The slated August 28 performance of master song stylist Freddy Cole took about two years in the making. In fact, it was his first southland appearance in all that time. Hence, the crowd for the first set nearly overflowed for this special one-nighter. In a span of 2½ hours, Cole and his company of first–rate rhythmists (Elias Bailey–bass, Curtis Boyd–drums, Andy Napoleon–guitar) covered an amazing 30 tunes in two sets. From brilliant balladry to up–tempo swingers, Cole wowed the crowd into polite amazement.

Like his audience, the Cole quartet, age–wise, is half and half: two elder grayhairs and two youthful cubs. The leader is an energetic 77, while his guitarist shows the appearance of a college freshman. Besides keeping in the tradition of period songs that best represent his era, Cole delved into later numbers from the pop arena like Billy Joel's Just the Way You Are. An unexpected twist was ever present in Cole Porter's vintage '34 classic The Continental. This arrangement ended a la Basie's April in Paris with not two but four codas!

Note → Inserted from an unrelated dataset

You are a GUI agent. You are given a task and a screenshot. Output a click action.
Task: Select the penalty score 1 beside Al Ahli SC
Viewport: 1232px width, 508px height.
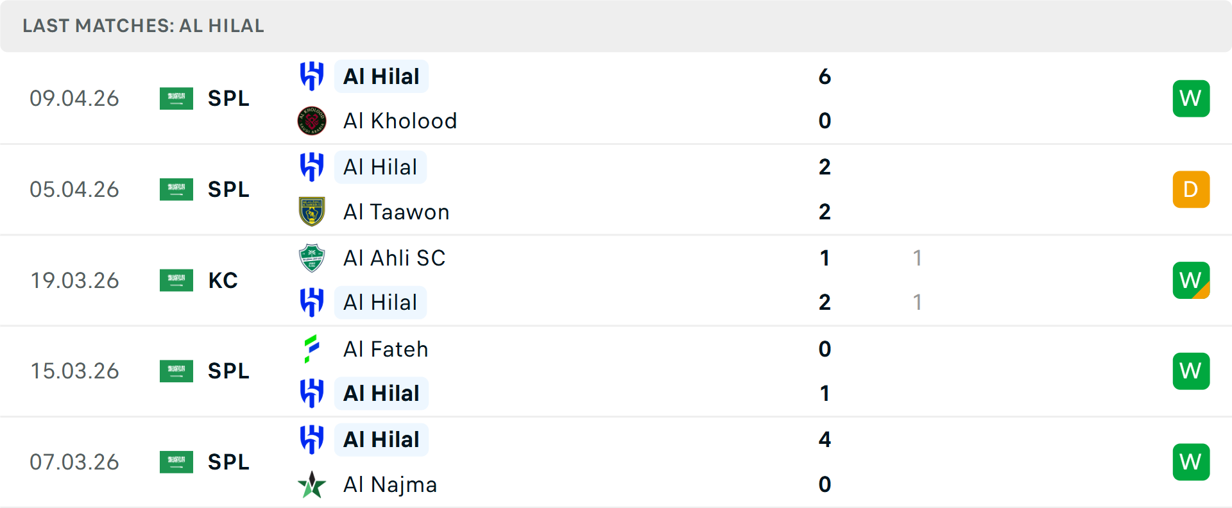click(918, 258)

Cole can "talk" a lyric besides sing it, which adds nuances to convey a deeper meaning in a song–-something from which any young performer can learn. He does both distinctively and with convincing ease, as if he's lived the experience in every tune. His rapid segues remind one of a Vegas lounge act that is perfectly timed–-only in this case you're surrounded by a group of sensitive, legitimate fans and not a crowd of curiously uninformed spectators.

Being the showman he is, Cole at times will depart from the piano to stand up for songs which require a more personal touch, such as If You Went Away, played with a bossa beat. In mixing up the set, he included movie themes like Morning of the Carnival and the Broadway favorite If I Love Again. The bluesy Watching You Watching Me was a particular high spot (and a tune unfamiliar to most of the crowd). Another highlight was the Legrand–Bergman collaboration How Do You Keep the Music Playing? which ended in a pleasant Poinciana groove.

As expected, there was no material relating to big brother Nat…and although Freddy is inclined to remind folks that "I'm not my brother," still one can't escape feeling that he is channeling his "unforgettable" long late sibling. For instance, Freddy–-as Nat often did–-will glance at the audience instead of the keyboard when playing or vocalizing. The familiar hoarse and hazy vocal timbre and laid back demeanor are there, too.

A bonus was in store by late evening when Cole invited his son Lionel (also a capable pianist) to sit in at the ivories. The generational talent was apparent when the 30–something lad headed straight for the blues with Home Fried Potatoes. Not a soul wished the music to end, but when it did, Senior Cole obliged his fans with not one but two closers: How Do You Say Auf Wiedersehen and I'll Be Seeing You. The emotional intensity was felt throughout the room. After the show, Cole commented to this writer that he'd hope it wouldn't be another two years before his next L.A. appearance. We second that motion and then some.